Task 1 - Plotting using Seaborn#

seaborn is a statistical data visualization library layer that provides a high-level interface for drawing statistical graphics and some convenient functions for plotting data frames.

You may need to install seaborn

conda install -c conda-forge seaborn

and just in case it’s not the latest version, go ahead and update it:

conda update seaborn

# Usually all the import statements are at the top of the file

import pandas as pd
import seaborn as sns
import numpy as np
import os
# Themes and colours in Seaborn

# There are five preset seaborn themes: darkgrid, whitegrid, dark, white, and ticks. 
# They are each suited to different applications and personal preferences.
# You can see what they look like [here](https://seaborn.pydata.org/tutorial/aesthetics.html#seaborn-figure-styles)

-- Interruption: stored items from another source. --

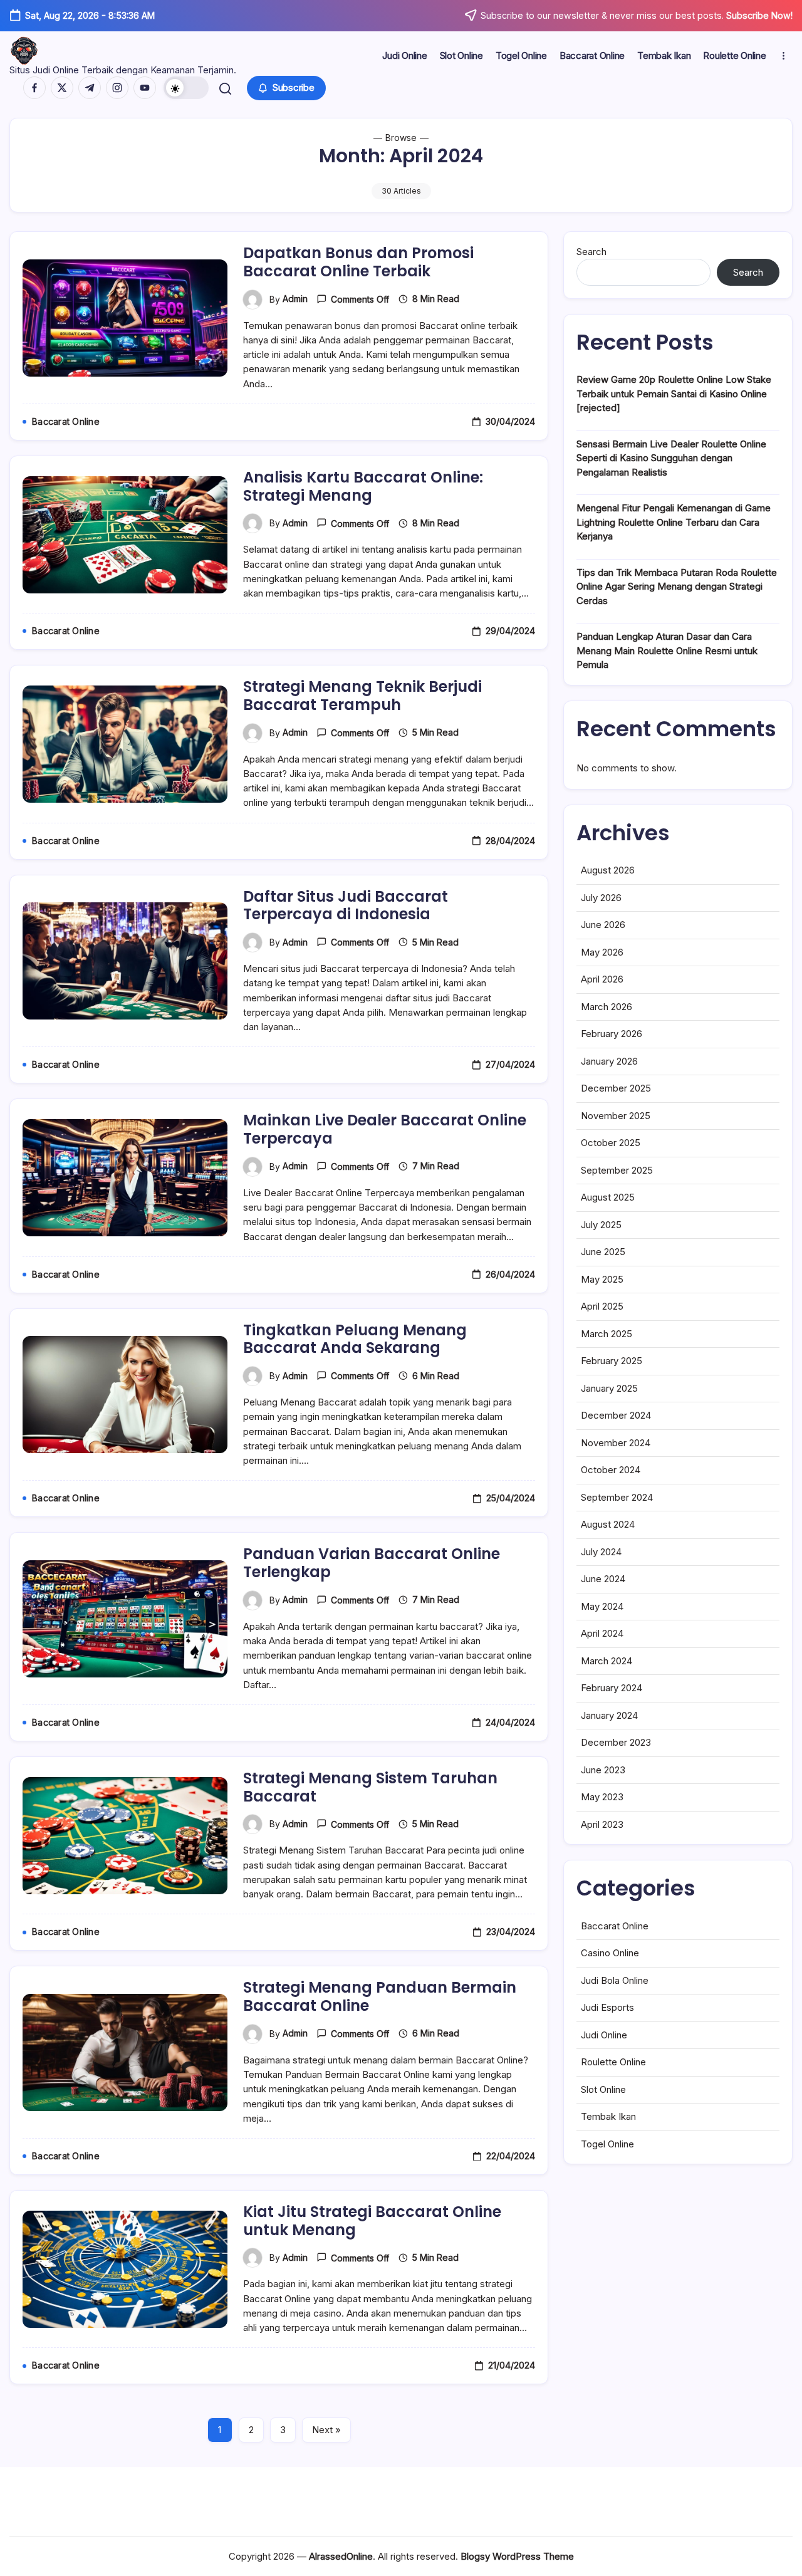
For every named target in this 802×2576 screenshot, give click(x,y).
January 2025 (609, 1388)
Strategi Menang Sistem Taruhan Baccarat (370, 1787)
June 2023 (603, 1770)
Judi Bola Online (614, 1980)
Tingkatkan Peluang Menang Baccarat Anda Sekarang (355, 1339)
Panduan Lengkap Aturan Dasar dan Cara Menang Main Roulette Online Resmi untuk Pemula (667, 650)
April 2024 (602, 1633)
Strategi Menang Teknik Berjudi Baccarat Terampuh (362, 695)
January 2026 (609, 1061)
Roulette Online (613, 2062)
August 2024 (608, 1524)
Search (591, 252)
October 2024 (610, 1470)
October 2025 (610, 1143)
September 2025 (617, 1170)
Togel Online (607, 2144)
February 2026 (611, 1034)
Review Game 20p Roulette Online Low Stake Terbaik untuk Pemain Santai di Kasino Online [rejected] (673, 393)
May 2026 (602, 952)
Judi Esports (607, 2007)
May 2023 (602, 1797)
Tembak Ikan (608, 2116)
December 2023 (616, 1742)
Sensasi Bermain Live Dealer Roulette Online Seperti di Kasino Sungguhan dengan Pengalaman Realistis (671, 458)
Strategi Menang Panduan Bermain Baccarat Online (379, 1996)
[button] (186, 87)
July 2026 (601, 898)
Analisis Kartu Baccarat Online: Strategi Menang (363, 486)
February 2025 (611, 1361)
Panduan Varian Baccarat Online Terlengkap (371, 1562)
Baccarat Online (614, 1926)
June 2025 (603, 1252)
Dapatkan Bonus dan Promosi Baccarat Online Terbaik (358, 261)
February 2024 (611, 1688)
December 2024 (616, 1415)
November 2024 (615, 1443)
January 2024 (609, 1715)
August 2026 (608, 870)
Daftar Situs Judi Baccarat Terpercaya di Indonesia (345, 905)
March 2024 (606, 1661)
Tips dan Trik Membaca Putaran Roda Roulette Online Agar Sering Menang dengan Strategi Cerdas (676, 586)
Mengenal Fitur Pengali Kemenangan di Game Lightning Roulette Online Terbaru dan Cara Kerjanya (673, 522)
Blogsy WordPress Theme (517, 2556)
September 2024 (617, 1497)
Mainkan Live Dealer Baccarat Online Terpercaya (384, 1129)
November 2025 (615, 1116)
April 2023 (602, 1824)
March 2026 (606, 1007)
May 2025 (602, 1279)
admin (295, 298)
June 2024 (603, 1579)
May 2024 (602, 1606)
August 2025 (608, 1197)
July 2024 (601, 1552)
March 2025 (606, 1334)
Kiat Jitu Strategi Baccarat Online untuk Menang (372, 2220)
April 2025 (602, 1306)
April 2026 (602, 979)
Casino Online (610, 1953)
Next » (326, 2430)
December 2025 (616, 1088)
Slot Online (603, 2089)
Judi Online (604, 2035)
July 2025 (601, 1225)
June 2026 (603, 925)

# Just for fun, we're going to set the theme to be a nice one:
sns.set_theme(style="ticks",
              font_scale=1.3, # This scales the fonts slightly higher
             )
# And we're going to remove the top and right axis lines
import matplotlib.pyplot as plt
plt.rc("axes.spines", top=False, right=False)

1.1: Load data#

Without downloading the csv file to your repo, load the “BCCDC_COVID19.csv” file using the direct URL: “BCCDC_COVID19_Dashboard_Case_Details.csv”.

DO NOT DOWNLOAD THE DATA TO YOUR REPOSITORY!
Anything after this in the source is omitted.